EXTRACT TO READ:
────────

| The commonly held assumption that employers have unfettered access to electronic communications in the workplace has been called into question. In a federal court in California, a judge issued a verdict in June that said it was illegal for an employer to read employees’ personal pager messages.
Case Law
The case revolved around a member of the police department in Ontario, Calif., using a work-issued pager. After the police officer’s supervisor told his staff that their text messages would not be monitored, the messages were audited. The officer claimed that it was illegal for members of the police bureau’s internal affairs department to read the police officers’ text messages from a pager that a third-party vendor supplied. While some of the messages were not work-related and were even sexually explicit, the appeals court ruled that the police officer had a reasonable expectation of privacy and that the audit of the messages was unlawful.
“Employers, I think, were very complacent in assuming that they could do whatever they wanted as far as workplace monitoring goes,” says Jeremy Gruber, legal director for The National Workrights Institute (www.workrights.org). “This case demonstrates that the law is still developing on workplace monitoring. Employers who have programs that are overly broad and invasive could at some point find themselves on the wrong side of the law.”
Gruber continues, “Specifically, this case makes it clear that employers using third-party vendors to administer their monitoring program do not have the same protections that employers who use their own equipment for monitoring do. Also, employers who use third-party vendors can find themselves liable for invasion of privacy if they don’t have proper disclosure and proper notice depending on how they use the systems.”
Indeed, the ruling has challenged the status quo, says Adam Schran, chief executive and founder of Ascentive (www.ascentive.com), which designs and markets employee monitoring software. “It did come as a total surprise,” Schran says. “The legal situation is in flux, so you have to be in contact with your lawyers or the general counsel of the company to make sure you are doing it in the right way.”
Employee monitoring has entered the realm of legally murky territory. This means qualified legal counsel to guide SMEs about what they can and cannot do has become more important than it was in the past.
The perceived need to monitor employees’ communications has skyrocketed. Since employers first began to fret over how staffers could waste time, the explosion of ways to goof off at work has compounded demand for surveillance tools to keep an eye on workers’ activities. According to Ascentive, employee monitoring, blocking, and filtering product sales have become a $300 million-a-year market since they were first introduced for mainstream applications more than a decade ago.
Ethical Dilemma
Surveillance of employees’ electronic communications also involves ethical issues admins need to address, even if the monitoring is perfectly legal. Many admins may be uncomfortable with employee monitoring, especially when a company implements a heavy-handed policy and asks admins to use technology to closely monitor what employees write in their email messages or which Web sites they visit.
“I would tell my boss that it’s unethical, in my opinion, to monitor employees if they have not signed an agreement that fully sets their expectations about the monitoring. If the boss wanted to do the monitoring, we could send out a form to all employees that they would all sign and return before any monitoring begins,” says John Matzek, co-chief executive officer of Logic IT Consulting (www.logicitc.com). “I would also expect the boss and the CEO to sign the form. Employee morale is critical to the success of a business, and covert monitoring could have a huge impact on morale.”

────────

INFORMATION GIVEN:
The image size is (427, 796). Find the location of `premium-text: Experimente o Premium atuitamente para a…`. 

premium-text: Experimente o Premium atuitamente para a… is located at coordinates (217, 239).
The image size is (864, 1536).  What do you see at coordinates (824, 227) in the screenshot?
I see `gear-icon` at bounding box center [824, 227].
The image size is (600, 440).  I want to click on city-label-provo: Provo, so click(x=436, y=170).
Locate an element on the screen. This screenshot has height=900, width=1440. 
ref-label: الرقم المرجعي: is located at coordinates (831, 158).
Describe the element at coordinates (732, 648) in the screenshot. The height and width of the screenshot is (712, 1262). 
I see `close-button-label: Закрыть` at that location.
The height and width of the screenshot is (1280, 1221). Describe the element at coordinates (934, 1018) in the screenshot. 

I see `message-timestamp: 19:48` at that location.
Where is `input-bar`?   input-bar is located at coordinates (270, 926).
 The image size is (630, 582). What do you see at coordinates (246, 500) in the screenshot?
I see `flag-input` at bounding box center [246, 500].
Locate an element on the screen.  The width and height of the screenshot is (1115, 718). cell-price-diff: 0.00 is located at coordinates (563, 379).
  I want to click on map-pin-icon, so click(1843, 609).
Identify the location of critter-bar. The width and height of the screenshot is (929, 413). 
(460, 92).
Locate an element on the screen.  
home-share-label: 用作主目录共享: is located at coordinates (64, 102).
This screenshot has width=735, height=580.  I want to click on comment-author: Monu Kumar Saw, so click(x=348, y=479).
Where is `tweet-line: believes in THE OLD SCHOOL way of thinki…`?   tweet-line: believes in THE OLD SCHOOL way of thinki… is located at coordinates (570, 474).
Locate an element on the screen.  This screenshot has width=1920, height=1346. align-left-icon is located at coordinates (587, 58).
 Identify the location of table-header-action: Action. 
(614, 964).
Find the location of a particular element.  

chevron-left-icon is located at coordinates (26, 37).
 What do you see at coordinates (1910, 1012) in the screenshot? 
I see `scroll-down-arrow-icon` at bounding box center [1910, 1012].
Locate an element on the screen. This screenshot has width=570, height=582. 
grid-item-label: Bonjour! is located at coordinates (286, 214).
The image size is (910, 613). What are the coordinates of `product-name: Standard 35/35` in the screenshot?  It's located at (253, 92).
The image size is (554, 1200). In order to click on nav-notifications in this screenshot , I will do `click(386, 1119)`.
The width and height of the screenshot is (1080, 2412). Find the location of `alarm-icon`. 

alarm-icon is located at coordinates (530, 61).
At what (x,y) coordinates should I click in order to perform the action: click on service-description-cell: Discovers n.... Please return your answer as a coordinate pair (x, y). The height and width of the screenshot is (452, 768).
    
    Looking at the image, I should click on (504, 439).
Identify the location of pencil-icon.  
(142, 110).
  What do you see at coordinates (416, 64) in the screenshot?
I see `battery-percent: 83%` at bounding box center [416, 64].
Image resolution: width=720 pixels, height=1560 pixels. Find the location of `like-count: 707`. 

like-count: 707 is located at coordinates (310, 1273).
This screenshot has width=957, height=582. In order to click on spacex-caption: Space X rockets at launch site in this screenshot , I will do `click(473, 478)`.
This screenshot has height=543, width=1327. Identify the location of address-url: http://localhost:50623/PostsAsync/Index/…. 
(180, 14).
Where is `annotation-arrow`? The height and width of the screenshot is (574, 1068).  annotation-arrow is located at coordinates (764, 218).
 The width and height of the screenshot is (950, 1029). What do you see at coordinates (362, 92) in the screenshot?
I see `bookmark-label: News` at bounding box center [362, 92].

────────

TASK LIST:
1. In the article on workplace monitoring, what kind of market have sales of employee monitoring, blocking, and filtering products become, according to Ascentive?
2. Duplicate everything in the workplace monitoring article from "The perceived need" down to "a decade ago.".

COMPLETED EXERCISE:
1. A $300 million-a-year market.

2.
The perceived need to monitor employees’ communications has skyrocketed. Since employers first began to fret over how staffers could waste time, the explosion of ways to goof off at work has compounded demand for surveillance tools to keep an eye on workers’ activities. According to Ascentive, employee monitoring, blocking, and filtering product sales have become a $300 million-a-year market since they were first introduced for mainstream applications more than a decade ago.